Quoiqu’il en soit, le scénariste (et ce sera le cas jusqu’à la fin de sa prestation, par rapport à des titres comme « Wolverine » par exemple, plus tard) considère que « Uncanny… » est le « senior book » de la franchise comme il le dit lui-même, le plus important du lot en d’autres termes, quel que soit le succès de ses petits frères. En l’occurrence, Séléné et même Amara (issues toutes les deux de « New Mutants ») sont clairement là pour mettre en valeur et étoffer le personnage de Rachel Summers, qui prend ici une dimension supplémentaire.

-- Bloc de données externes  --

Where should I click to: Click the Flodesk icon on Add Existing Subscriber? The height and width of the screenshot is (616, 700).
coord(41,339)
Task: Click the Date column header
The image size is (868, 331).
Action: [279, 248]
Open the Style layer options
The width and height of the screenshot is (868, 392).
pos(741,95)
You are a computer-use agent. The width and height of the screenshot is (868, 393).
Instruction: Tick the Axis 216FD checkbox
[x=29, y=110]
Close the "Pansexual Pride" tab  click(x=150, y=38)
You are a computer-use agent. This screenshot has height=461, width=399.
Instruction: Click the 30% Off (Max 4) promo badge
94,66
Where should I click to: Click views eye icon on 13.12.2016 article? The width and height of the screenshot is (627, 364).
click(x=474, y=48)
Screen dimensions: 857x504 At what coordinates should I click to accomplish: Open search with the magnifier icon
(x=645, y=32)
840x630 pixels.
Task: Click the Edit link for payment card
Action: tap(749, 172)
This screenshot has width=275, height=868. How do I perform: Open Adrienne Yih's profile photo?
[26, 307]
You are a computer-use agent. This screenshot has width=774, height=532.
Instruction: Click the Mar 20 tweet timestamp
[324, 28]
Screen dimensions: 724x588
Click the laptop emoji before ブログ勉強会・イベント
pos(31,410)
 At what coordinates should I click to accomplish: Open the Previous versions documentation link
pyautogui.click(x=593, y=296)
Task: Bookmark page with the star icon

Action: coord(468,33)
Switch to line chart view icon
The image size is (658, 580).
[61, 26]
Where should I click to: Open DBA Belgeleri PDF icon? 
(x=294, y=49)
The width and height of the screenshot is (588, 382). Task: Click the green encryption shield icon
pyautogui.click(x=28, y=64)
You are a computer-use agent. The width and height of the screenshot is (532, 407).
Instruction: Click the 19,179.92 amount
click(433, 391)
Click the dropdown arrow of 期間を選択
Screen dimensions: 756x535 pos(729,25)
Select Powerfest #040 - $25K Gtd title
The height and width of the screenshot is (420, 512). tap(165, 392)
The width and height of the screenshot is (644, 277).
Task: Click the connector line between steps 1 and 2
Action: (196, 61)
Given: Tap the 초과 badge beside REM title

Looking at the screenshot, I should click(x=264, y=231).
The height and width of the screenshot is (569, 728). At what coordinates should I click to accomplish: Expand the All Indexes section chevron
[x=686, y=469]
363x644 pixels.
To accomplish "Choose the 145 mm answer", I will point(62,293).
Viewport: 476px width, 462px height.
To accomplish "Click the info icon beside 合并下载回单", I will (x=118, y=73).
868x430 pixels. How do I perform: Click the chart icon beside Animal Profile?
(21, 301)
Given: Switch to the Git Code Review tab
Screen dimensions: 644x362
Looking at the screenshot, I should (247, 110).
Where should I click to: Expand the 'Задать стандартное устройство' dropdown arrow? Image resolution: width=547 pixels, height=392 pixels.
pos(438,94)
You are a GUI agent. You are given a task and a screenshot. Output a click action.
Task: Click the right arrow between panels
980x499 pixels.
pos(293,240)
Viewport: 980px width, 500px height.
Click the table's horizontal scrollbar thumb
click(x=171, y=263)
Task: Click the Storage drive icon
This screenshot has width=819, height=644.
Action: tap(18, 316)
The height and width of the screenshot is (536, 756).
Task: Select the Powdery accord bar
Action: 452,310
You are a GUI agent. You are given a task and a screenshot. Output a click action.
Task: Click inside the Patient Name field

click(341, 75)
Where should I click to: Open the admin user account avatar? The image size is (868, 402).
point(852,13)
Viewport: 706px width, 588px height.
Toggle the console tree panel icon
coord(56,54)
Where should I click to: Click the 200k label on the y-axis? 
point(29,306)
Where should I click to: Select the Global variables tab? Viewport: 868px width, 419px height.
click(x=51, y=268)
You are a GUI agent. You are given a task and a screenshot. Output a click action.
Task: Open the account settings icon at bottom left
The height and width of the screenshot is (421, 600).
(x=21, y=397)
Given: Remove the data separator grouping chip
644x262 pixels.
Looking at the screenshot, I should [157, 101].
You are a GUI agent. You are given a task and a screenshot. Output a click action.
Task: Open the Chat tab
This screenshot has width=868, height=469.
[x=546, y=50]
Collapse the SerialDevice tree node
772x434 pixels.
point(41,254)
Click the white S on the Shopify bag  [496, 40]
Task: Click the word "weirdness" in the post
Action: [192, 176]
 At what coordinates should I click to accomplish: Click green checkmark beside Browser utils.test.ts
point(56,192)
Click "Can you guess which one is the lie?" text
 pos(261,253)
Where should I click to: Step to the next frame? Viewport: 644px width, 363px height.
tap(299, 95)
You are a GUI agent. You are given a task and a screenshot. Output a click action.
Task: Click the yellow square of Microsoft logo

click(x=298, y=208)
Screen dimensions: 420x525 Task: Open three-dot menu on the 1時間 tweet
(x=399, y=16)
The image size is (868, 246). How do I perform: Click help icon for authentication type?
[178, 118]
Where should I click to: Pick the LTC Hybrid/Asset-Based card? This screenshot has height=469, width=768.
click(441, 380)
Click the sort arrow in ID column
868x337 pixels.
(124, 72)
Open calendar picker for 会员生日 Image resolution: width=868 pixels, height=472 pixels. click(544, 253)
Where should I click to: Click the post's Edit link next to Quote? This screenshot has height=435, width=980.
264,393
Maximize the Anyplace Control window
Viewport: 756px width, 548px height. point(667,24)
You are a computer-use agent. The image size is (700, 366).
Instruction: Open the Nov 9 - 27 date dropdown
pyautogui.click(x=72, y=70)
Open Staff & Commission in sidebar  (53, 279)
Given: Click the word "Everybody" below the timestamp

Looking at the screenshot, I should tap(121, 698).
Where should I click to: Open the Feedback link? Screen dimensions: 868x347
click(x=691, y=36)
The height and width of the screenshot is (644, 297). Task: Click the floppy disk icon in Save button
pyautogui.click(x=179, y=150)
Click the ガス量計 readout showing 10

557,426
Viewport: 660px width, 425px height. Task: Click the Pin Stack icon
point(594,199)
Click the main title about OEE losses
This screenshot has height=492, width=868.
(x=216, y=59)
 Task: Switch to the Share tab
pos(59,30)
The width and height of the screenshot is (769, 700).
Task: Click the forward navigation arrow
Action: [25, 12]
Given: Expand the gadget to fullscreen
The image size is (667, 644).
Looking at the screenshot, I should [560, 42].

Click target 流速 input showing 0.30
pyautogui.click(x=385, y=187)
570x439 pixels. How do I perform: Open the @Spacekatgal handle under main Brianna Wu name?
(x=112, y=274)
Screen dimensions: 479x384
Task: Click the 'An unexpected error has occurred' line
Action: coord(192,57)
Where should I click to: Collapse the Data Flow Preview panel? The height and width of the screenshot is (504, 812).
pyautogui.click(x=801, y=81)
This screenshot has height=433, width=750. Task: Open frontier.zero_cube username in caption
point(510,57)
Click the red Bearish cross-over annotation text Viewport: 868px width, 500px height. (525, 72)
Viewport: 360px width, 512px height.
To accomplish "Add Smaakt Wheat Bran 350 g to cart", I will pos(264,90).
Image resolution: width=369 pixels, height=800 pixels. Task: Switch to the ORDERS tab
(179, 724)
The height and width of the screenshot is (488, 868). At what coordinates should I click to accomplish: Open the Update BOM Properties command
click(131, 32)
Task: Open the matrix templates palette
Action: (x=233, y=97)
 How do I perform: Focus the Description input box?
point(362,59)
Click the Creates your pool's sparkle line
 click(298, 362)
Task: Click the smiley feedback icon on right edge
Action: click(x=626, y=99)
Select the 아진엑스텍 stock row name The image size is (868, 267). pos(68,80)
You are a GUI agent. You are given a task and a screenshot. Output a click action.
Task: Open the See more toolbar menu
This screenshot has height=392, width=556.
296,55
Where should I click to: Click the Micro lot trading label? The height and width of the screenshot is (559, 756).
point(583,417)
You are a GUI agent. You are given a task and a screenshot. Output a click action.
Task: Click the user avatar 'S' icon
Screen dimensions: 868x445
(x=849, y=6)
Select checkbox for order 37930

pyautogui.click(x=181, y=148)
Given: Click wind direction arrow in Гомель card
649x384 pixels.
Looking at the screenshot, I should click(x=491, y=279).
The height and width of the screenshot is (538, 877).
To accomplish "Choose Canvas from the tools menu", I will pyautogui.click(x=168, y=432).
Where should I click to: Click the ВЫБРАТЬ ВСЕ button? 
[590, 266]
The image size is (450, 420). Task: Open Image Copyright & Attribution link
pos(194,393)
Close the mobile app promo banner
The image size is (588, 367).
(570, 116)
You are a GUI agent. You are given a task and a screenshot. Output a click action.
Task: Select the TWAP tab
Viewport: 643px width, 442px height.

C’est dans cet épisode que Claremont dévoile le passé de « hound » (ces traqueurs de mutants, mutants eux-mêmes) de Rachel ; le scénariste continue à étoffer (et il n’en a pas fini, évidemment) le background du futur catastrophique de « Days Of Future Past ». L’idée de faire de Rachel un « limier » est extrêmement forte : on rentre là dans un degré supplémentaire de subtilité au regard de ce qu’est la grande allégorie au cœur de la franchise mutante. Si les camps de la mort mutants sont un reflet fictionnel des camps de la mort du second conflit mondial, en Europe, la place de Rachel dans ce dispositif est très particulière, douloureuse et ambigüe, à la fois traquée et « collaborant ». Evidemment, Claremont simplifie un peu le dilemme moral puisque Rachel a le cerveau lavé par ses tortionnaires ; il n’empêche, cette idée audacieuse est d’une grande force dramatique, sans compter qu’elle fera florès dans la mythologie mutante (elle est reprise sous une forme différente dans la série récente « The Gifted », par exemple).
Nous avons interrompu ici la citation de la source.